======== Stored data

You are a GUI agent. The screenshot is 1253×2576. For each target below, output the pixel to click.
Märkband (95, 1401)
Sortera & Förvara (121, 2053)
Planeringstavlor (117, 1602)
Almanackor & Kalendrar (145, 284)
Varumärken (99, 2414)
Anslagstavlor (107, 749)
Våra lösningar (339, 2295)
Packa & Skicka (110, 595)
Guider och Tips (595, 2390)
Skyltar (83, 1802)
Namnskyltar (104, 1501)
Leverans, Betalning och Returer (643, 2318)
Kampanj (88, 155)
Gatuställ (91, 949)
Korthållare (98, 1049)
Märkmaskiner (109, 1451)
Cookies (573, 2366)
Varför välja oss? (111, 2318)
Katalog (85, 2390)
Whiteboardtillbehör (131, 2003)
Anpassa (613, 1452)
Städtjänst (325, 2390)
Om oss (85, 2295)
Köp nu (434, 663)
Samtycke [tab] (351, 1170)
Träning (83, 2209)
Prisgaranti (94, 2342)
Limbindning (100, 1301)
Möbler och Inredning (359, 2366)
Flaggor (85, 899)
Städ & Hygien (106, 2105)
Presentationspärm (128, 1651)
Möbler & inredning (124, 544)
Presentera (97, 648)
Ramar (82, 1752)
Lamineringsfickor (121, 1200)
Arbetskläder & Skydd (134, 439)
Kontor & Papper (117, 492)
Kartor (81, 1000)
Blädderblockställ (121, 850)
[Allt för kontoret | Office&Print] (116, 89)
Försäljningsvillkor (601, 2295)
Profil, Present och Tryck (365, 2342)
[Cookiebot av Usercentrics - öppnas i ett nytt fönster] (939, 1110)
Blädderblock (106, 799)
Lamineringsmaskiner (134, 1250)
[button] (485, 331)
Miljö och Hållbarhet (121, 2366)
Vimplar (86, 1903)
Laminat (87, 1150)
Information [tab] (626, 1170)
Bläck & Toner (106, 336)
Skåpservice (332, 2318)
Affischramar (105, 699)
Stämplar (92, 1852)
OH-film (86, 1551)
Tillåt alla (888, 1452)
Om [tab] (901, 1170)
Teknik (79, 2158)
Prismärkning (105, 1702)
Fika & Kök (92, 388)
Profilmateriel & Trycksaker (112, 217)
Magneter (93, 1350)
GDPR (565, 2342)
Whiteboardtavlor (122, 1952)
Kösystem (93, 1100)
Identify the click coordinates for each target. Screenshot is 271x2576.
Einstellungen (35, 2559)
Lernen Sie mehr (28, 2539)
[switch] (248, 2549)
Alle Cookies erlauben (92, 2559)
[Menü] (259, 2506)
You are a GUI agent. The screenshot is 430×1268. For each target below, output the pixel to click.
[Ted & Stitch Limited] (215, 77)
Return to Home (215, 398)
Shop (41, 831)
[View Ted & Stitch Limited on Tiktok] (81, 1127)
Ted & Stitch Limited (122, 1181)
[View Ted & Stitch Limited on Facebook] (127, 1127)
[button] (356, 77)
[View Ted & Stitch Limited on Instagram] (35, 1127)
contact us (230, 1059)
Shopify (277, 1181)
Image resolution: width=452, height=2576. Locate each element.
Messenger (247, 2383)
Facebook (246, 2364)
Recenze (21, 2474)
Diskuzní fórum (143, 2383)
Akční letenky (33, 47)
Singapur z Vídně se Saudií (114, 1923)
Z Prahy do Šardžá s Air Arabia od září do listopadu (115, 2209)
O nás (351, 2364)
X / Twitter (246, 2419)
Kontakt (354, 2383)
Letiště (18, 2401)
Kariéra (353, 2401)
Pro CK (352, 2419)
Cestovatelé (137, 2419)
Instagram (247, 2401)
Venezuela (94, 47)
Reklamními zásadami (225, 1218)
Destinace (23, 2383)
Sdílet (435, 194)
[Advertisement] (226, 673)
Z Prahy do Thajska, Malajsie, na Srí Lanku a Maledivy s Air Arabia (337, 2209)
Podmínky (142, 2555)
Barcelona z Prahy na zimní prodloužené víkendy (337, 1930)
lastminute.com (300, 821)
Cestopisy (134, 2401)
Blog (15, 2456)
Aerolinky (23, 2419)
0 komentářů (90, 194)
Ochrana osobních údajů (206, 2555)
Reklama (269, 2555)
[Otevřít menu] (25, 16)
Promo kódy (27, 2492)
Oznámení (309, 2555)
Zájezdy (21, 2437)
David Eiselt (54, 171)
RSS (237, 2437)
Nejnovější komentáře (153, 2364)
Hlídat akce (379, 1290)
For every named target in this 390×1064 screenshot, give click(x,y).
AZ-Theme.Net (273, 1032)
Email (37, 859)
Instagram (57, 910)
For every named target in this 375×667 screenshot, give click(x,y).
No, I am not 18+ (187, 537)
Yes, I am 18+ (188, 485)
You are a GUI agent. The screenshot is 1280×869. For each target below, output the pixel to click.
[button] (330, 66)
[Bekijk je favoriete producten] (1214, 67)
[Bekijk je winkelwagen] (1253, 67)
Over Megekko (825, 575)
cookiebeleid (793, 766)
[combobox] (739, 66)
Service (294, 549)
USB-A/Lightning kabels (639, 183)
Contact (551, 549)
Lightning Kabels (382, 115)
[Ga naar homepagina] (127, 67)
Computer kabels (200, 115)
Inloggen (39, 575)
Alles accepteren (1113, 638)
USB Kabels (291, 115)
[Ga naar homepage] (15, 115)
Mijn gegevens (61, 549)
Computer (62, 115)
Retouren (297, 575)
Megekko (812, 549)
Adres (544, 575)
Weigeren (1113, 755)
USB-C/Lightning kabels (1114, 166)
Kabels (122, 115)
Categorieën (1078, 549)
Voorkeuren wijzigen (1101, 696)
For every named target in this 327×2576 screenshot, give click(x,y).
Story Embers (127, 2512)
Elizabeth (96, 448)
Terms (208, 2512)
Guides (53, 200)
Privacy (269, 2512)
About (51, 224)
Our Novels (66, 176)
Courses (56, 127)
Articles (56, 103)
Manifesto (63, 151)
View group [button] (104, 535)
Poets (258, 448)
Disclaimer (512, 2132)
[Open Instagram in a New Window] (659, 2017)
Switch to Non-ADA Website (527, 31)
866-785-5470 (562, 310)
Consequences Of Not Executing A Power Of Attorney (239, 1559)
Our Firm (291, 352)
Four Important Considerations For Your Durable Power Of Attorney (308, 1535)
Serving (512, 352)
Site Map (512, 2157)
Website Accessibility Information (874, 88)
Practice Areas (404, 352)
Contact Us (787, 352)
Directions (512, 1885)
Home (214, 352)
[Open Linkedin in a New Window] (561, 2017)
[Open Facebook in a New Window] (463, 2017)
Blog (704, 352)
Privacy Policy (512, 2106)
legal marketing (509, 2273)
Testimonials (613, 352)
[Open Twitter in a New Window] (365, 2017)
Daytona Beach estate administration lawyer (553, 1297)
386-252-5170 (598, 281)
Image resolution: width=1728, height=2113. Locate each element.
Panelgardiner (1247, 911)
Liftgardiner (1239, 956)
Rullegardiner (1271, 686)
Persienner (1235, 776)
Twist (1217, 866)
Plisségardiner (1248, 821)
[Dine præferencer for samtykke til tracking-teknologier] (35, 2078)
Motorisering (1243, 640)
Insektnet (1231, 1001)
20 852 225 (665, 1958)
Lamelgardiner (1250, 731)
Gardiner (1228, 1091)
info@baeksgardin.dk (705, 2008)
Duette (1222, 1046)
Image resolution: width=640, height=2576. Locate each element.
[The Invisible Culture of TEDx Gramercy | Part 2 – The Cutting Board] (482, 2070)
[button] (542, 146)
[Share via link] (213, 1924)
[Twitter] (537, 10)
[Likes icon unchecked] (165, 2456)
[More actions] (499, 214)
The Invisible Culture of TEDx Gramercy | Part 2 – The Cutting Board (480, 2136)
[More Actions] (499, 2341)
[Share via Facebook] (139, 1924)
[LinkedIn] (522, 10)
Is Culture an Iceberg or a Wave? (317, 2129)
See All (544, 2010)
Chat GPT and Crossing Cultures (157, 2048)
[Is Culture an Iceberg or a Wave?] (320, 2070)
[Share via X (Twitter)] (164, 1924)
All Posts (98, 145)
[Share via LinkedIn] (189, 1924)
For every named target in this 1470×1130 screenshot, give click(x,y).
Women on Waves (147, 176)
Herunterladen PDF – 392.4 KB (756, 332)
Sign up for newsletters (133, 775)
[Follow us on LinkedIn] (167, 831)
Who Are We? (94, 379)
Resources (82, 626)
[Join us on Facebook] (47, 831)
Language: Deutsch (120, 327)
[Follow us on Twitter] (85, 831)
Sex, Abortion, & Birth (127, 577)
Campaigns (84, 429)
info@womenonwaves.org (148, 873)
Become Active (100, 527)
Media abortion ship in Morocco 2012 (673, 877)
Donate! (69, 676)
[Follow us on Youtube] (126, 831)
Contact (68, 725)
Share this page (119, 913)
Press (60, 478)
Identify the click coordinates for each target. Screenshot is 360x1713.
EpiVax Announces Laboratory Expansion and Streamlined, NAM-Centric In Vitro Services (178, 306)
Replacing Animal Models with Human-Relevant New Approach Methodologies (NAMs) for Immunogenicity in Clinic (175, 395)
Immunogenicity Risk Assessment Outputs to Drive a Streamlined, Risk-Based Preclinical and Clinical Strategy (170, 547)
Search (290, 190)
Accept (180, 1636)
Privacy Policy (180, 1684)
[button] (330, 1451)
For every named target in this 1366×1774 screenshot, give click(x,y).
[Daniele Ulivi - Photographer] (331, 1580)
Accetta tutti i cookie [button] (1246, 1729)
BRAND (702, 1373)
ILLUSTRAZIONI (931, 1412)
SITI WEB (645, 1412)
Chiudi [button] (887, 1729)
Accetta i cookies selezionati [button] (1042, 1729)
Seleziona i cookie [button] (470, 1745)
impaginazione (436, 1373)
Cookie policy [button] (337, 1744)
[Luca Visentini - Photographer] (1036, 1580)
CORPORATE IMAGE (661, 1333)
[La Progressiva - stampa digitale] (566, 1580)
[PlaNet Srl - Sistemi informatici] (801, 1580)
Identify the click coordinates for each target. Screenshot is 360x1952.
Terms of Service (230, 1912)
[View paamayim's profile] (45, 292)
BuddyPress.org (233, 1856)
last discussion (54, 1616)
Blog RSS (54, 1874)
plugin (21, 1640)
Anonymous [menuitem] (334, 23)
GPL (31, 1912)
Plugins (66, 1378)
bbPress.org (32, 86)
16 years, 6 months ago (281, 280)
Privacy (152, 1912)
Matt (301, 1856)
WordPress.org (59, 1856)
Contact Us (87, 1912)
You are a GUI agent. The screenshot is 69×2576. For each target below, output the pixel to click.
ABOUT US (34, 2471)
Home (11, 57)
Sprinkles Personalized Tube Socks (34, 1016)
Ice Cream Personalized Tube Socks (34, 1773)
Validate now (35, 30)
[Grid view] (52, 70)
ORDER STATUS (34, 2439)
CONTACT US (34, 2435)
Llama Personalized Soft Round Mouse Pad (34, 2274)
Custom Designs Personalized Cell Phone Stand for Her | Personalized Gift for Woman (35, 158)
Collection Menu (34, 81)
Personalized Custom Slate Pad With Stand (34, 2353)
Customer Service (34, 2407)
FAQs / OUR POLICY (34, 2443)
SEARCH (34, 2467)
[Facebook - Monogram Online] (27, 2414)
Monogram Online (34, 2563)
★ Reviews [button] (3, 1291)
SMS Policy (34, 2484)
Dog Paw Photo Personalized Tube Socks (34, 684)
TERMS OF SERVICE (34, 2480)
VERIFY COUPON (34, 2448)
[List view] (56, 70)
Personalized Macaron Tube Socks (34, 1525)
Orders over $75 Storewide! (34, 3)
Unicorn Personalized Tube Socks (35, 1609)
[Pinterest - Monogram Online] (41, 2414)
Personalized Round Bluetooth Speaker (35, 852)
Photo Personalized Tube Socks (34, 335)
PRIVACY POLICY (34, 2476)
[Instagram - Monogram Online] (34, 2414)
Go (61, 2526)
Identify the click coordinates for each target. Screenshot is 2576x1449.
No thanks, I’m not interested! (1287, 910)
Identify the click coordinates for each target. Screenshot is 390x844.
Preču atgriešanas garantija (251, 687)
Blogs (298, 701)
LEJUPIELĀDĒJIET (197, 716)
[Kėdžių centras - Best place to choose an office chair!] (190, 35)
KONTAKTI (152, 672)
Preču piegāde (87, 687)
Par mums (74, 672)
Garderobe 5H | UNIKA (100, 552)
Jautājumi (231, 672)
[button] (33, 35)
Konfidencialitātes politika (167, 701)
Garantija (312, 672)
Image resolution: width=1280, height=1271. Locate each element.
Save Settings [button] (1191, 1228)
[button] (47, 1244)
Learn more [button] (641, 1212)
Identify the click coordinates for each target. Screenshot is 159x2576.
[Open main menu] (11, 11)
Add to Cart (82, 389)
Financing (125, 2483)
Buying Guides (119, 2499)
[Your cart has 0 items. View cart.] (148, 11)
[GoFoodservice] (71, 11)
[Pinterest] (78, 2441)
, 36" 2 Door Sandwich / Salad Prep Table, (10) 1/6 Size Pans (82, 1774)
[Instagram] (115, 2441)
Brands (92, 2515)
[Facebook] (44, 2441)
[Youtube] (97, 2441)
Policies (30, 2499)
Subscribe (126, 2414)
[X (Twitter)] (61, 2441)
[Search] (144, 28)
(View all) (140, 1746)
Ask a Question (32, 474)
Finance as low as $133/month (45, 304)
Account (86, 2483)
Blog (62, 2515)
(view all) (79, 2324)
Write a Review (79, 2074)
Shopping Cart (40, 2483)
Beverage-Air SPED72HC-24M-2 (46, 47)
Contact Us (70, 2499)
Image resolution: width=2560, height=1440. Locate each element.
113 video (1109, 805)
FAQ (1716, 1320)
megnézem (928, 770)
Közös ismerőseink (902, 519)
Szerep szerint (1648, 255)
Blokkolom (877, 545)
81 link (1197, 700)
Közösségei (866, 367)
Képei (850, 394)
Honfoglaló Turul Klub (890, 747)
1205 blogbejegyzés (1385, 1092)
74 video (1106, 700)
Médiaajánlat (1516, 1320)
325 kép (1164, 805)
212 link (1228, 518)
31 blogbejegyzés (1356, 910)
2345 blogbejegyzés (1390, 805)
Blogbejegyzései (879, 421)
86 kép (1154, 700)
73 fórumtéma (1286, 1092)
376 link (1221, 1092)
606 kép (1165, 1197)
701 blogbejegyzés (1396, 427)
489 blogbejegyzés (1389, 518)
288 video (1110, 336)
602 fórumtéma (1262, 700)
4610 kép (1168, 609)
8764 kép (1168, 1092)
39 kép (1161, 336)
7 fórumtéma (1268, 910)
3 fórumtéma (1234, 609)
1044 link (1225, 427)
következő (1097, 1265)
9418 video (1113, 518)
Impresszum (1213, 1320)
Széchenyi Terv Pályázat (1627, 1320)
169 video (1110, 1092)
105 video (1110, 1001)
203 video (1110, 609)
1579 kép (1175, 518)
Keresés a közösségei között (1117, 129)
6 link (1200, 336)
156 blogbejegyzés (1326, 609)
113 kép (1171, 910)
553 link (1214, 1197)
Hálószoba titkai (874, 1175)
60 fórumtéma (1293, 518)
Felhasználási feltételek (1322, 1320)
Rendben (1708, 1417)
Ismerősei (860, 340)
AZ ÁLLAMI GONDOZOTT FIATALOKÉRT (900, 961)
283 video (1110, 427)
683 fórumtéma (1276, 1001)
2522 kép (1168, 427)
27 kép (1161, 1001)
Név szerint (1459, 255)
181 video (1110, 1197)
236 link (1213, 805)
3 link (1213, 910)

================

Exercise aim: Report, from the entries above, each line where "pixel" is found.

Answer to this task:
You are a GUI agent. The screenshot is 1253×2576. For each target below, output the pixel to click.
You are a GUI agent. The screenshot is 430×1268. For each target below, output the pixel to click.
You are a GUI agent. The screenshot is 1280×869. For each target below, output the pixel to click.
You are a GUI agent. The screenshot is 69×2576. For each target below, output the pixel to click.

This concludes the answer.